Try using `grep` with information you got from the `md5sum` command above. 

It will take the form `grep PATTERN $checksumfile`.

In [9]:
grep c081b74001f46055b9f5710be2c67f33 $checksumfile

c081b74001f46055b9f5710be2c67f33  ./GCF_003254395.2_Amel_HAv3.1_genomic.gff.gz


**Challenge!** Once you figure out how to get the information with grep, can you run the commands in succession to get a more readable answer?

In [10]:
# md5sum command
md5sum $datafile
# grep command
grep $datafile $checksumfile

c081b74001f46055b9f5710be2c67f33  GCF_003254395.2_Amel_HAv3.1_genomic.gff.gz
c081b74001f46055b9f5710be2c67f33  ./GCF_003254395.2_Amel_HAv3.1_genomic.gff.gz


Did it work? Can you formulate those two commands to use only `$datafile` and `$checksum` as the arguments to the commands?

Let's use jupyterlab to convert this notebook into a script.

Go to File->Export Notebook As...Export Notebook to Executable Script

This will save it to your computer. If you're still figuring out the directory structure, here is the output of my saved script below.
```BASH
baseUrl='https://ftp.ncbi.nlm.nih.gov/genomes/all/annotation_releases/7460/104/GCF_003254395.2_Amel_HAv3.1'

datafile="GCF_003254395.2_Amel_HAv3.1_genomic.gff.gz"
echo $datafile
# fully qualified URL
echo $baseUrl/$datafile

wget $baseUrl/$datafile

md5sum $datafile

checksumfile=md5checksums.txt

wget $baseUrl/$checksumfile

head $checksumfile

grep c081b74001f46055b9f5710be2c67f33 $checksumfile

# md5sum command
md5sum $datafile
# grep command
grep $datafile $checksumfile
```

# Let's use the script we created from the notebook.

---

If you can find that exported script on your home computer, then upload it using the up-arrow icon on the JupyterLab icon menu.
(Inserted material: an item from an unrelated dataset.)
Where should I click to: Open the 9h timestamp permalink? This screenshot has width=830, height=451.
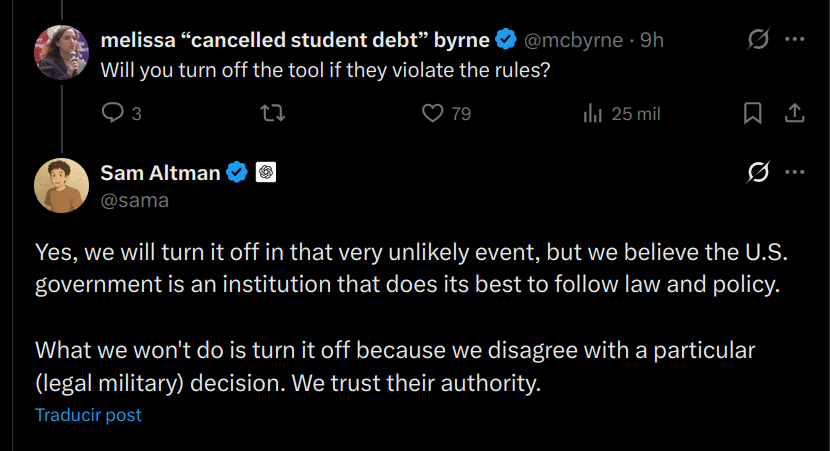(652, 40)
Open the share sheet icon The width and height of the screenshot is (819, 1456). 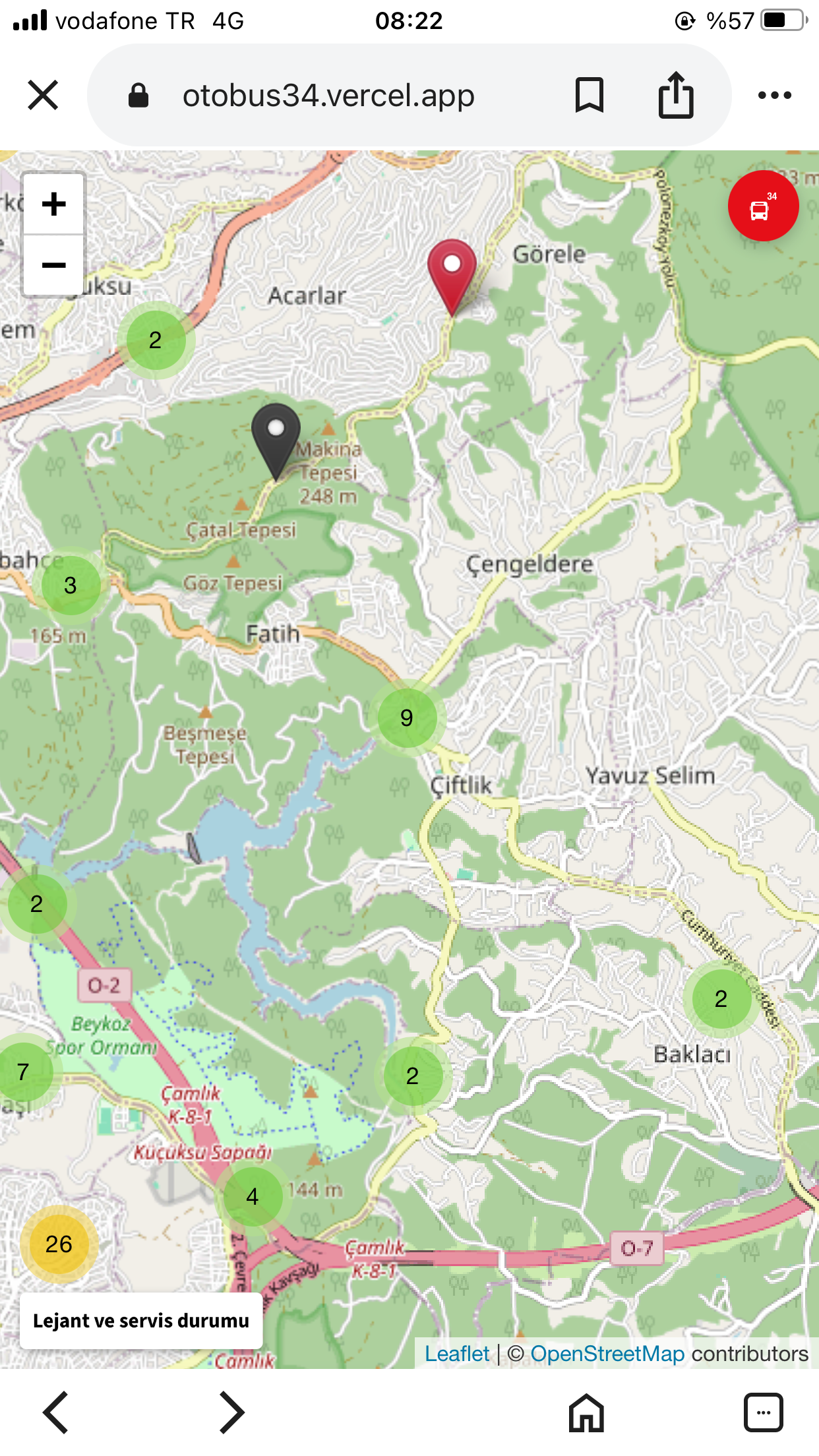click(x=676, y=95)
**Now, switch over to a terminal and make sure you are in our current directory.**

You can get the current directory of this notebook via: `pwd`

1. Copy the output from the above command, and paste it after the `cd` command "*in your terminal*. Remember to leave a space between the `cd` and the pasted text.
1. Check to see if you have the script using `ls checksum.sh`
1. If not, copy the text from my finished script below:
1. Type `nano checksum.sh` *in your terminal*

*My fishined script*
---
```BASH

baseUrl='https://ftp.ncbi.nlm.nih.gov/genomes/all/annotation_releases/7460/104/GCF_003254395.2_Amel_HAv3.1'

datafile="GCF_003254395.2_Amel_HAv3.1_genomic.gff.gz"
echo $datafile
# fully qualified URL
echo $baseUrl/$datafile

wget $baseUrl/$datafile

md5sum $datafile

checksumfile=md5checksums.txt

wget $baseUrl/$checksumfile

head $checksumfile

grep $datafile $checksumfile

# md5sum command
md5sum $datafile
# grep command
grep $datafile $checksumfile

```

See how we made a script from the jupyter notebook? Do we run it?